Power, fuel and freight costs account for about 55%-60% of the industry’s total operating expenses. Energy prices are expected to rise more than 50% in 2022 before easing in 2023-24, adding fuel to the fire. 

Seasonal setbacks such as early-onset or extended monsoons primarily in Southern India, the ban on construction activities in the Delhi-NCR region and subdued demand are other headwinds the cement industry is currently facing. Cement prices fell ₹5-10 per bag across India in May this year due to a fall in demand ahead of the monsoon season. However, major cement companies announced an increase in prices by ₹15-20 per 50-kg bag in June to pass on the rising cost to the end consumers.

These factors are leading to a slowdown in manufacturing, impacting cement industry suppliers and enterprises. It will lead to the buildup of inventory with fewer orders, impacting the upstream suppliers. They will have delayed orders, which will have an impact on packaging, materials not moving on time, cash and working capital getting stuck, and transportation getting hindered.

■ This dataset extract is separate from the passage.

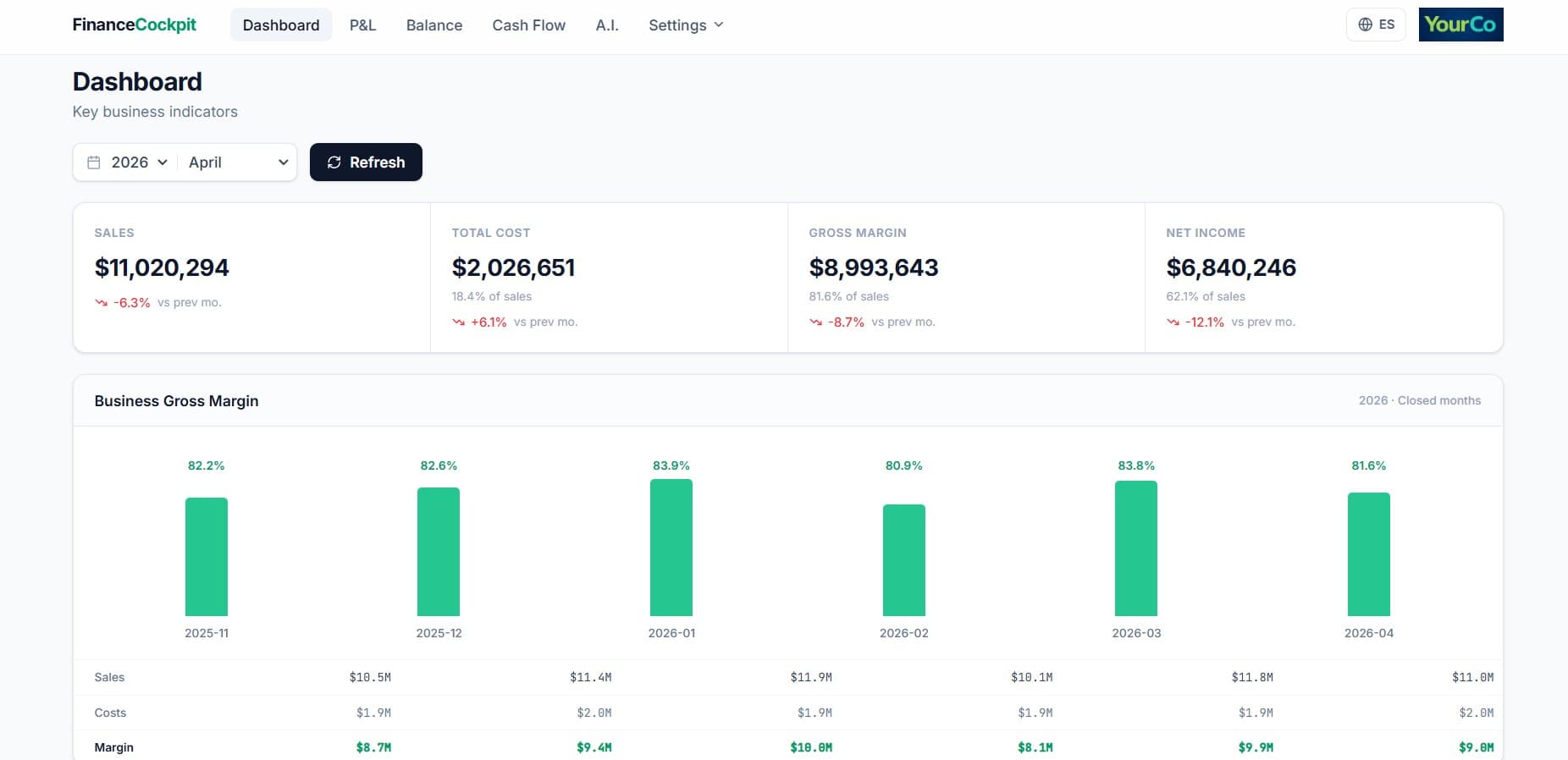Click the FinanceCockpit logo

tap(134, 25)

With the onset of the monsoon season, the demand for cement seasonally comes down, creating a cash crunch for suppliers. The cement enterprises buying from these suppliers might face pressure on prices and margins due to a slowdown in construction activity. Without optimum selling, timely furnishing of accounts payable (AP) becomes a cause of worry. Due to this, enterprises have to stretch their credit terms unwillingly, and suppliers may experience payment delays beyond fixed credit terms.

With rising input costs and low cash flow, suppliers are constrained on working capital. The impact on small suppliers could be even more as they face roadblocks in receiving on-time payments from their customers. In such a scenario, suppliers could be forced to liquidate savings or resort to unorganized sources of cash and high interest-bearing loans to meet their working cycle requirements.

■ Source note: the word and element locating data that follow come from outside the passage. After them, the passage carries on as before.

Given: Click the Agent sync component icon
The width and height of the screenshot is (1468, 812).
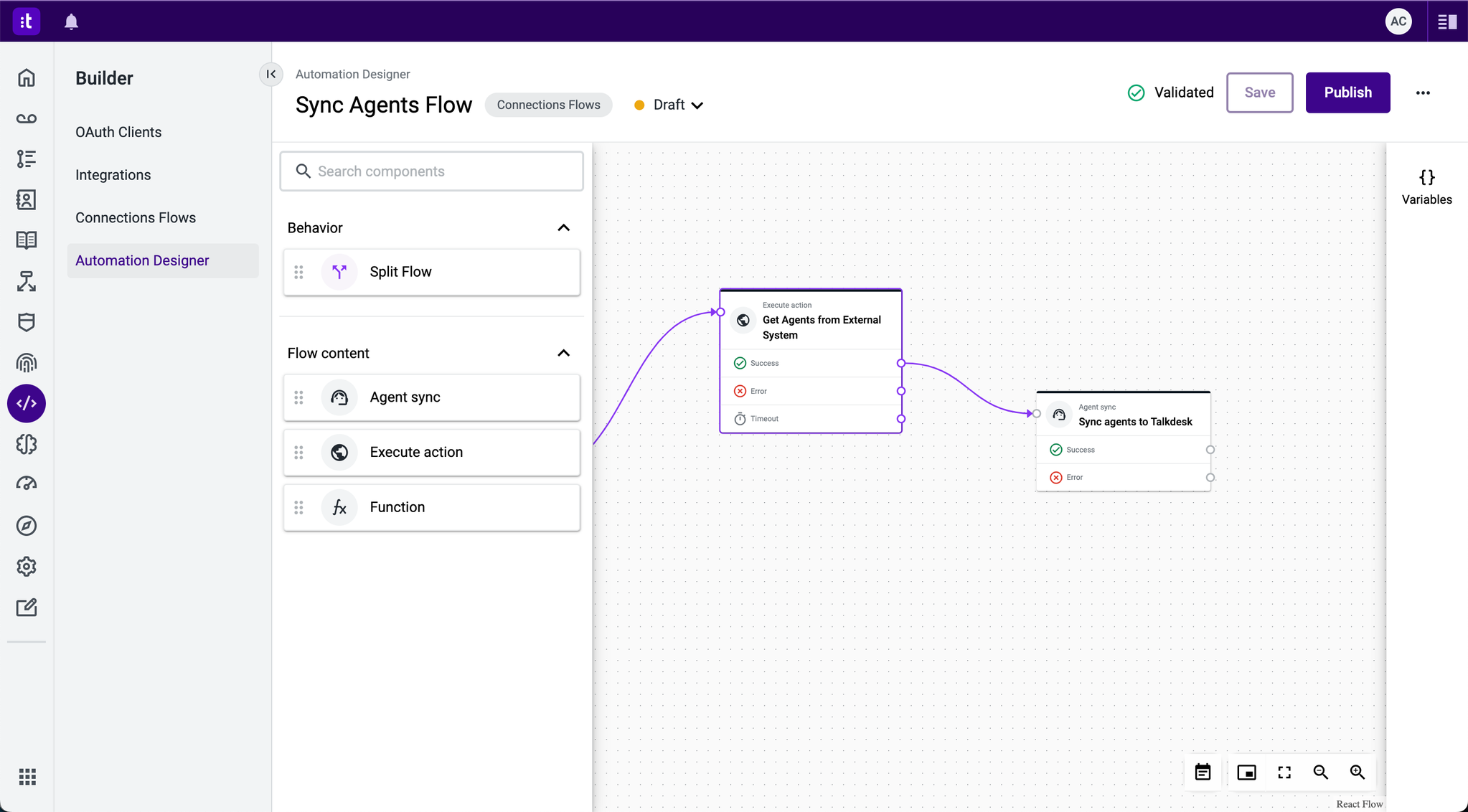Looking at the screenshot, I should tap(340, 397).
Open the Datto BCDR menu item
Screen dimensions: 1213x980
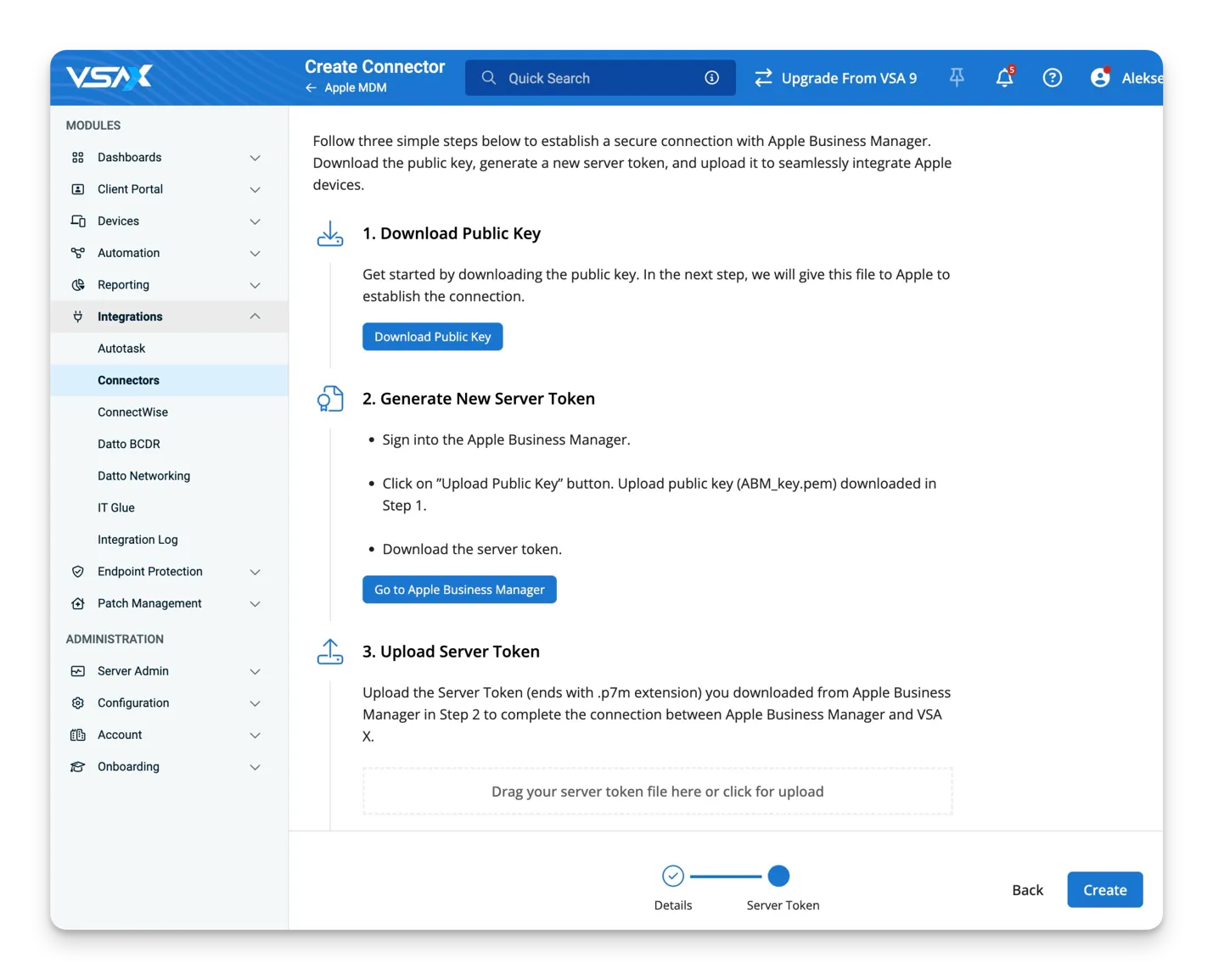pos(129,444)
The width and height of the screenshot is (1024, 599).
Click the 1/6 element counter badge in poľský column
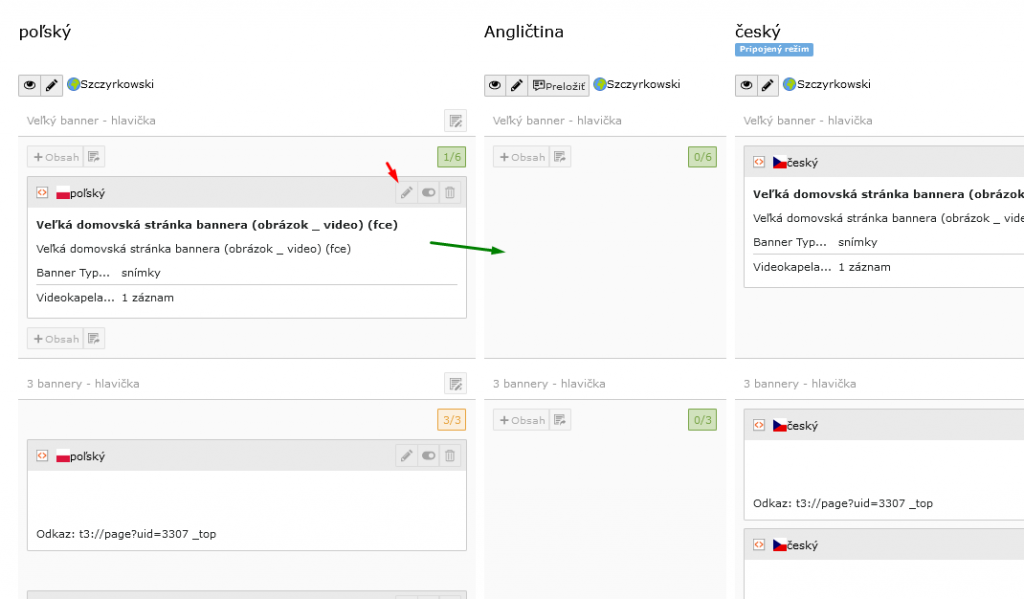pos(452,157)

Paving the way for financial resilience

Experts at C2FO who have been analysing its vast supply chain network have found that the cement industry supply chain needs a stable liquidity flow to transform, reform and perform. This would require substantial liquidity access to mitigate long-term demand-supply challenges and unprecedented roadblocks. In such a scenario, innovative working capital solutions from C2FO’s Early Payment Program can be a boon.

“The cement industry has been reeling under rising inflation for some time now. Therefore, easy access to working capital is the need of the hour. This can help improve long-term demand-supply challenges and ease the pressure on cement industry supply chains.”
Rohan Kamra
VP, Account Management, C2FO India

C2FO’s easy-to-use platform offers the control and flexibility for cement industry suppliers to have sufficient cash flow through early payments. On-time capital accessibility for suppliers can lead to better overall relationships and increased trust within the supply chain, supporting the suppliers to make smart and proactive choices regarding the financial requirements of their businesses.

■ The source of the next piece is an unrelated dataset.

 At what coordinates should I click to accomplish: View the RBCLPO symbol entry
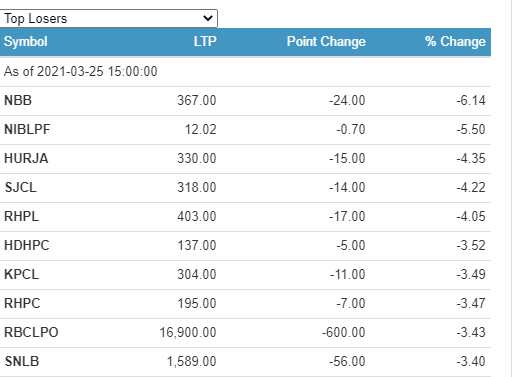31,332
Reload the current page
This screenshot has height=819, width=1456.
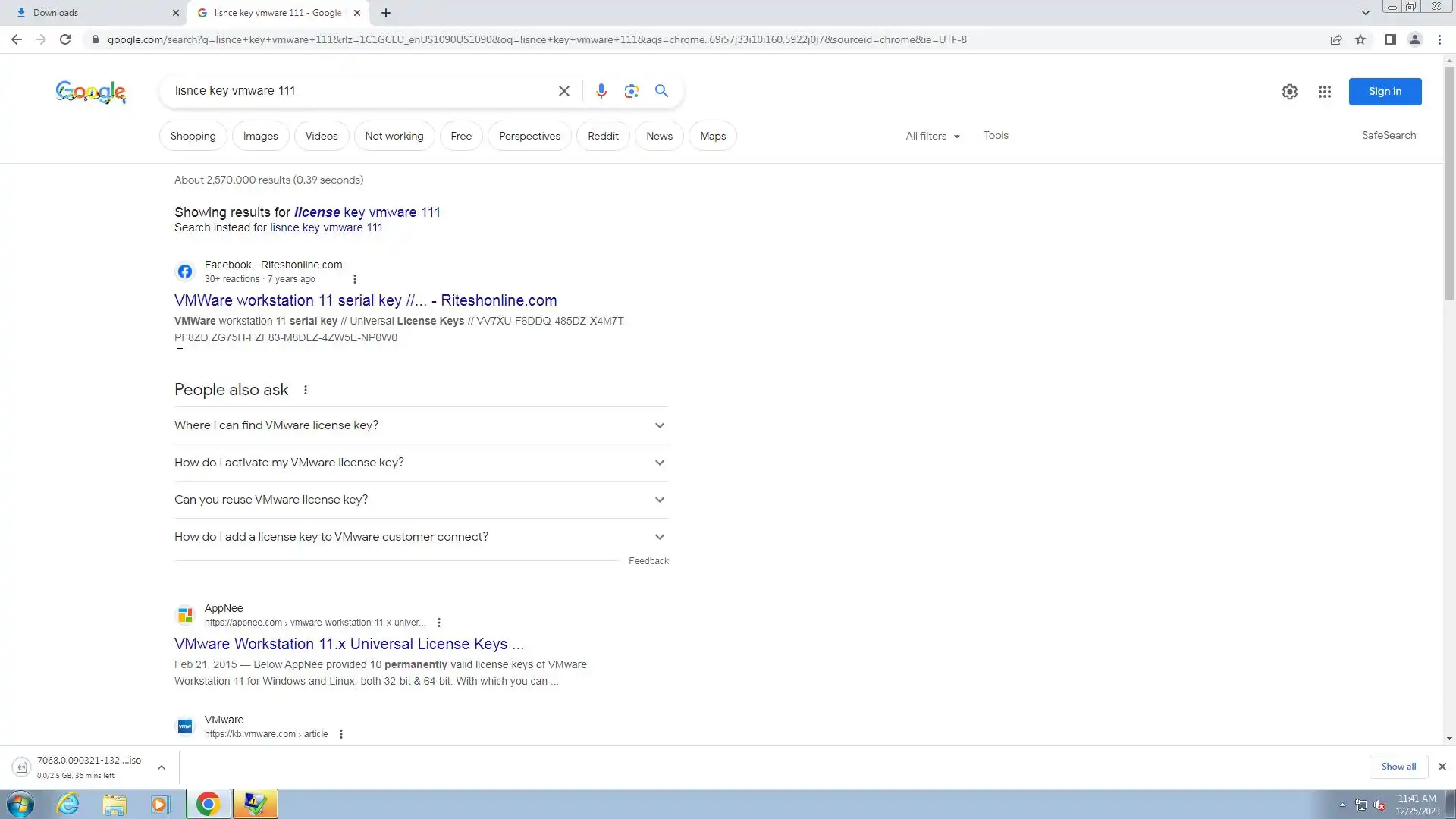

Analysing the data from quarter 3 (Q3) calendar year (CY) 2021 to quarter 2 (Q2) CY 2022, experts at C2FO observed the cement industry supplier behaviour, both from frequency of participation and value terms. The observations showed about 50% growth in the average early payment per supplier (Figure 1) and about a 30% increase in weighted average participation frequency (Figure 2) from the industry suppliers registered on the C2FO platform. 

This highlights that after the second wave of the pandemic, coupled with global supply chain constraints and the rising inflation, an increase in early payment demand can be seen, since suppliers started participating more frequently, enhancing their cash flow requirements from C2FO.

The accelerated cash flow generated through platforms like C2FO will help expedite the cash conversion cycle and reduce the pending payments. The C2FO platform allows businesses to select invoices for early payment, determine the rates and get working capital when they need it the most. This can prepare the cement industry supply chain to tackle rising input costs and  inflationary pressures.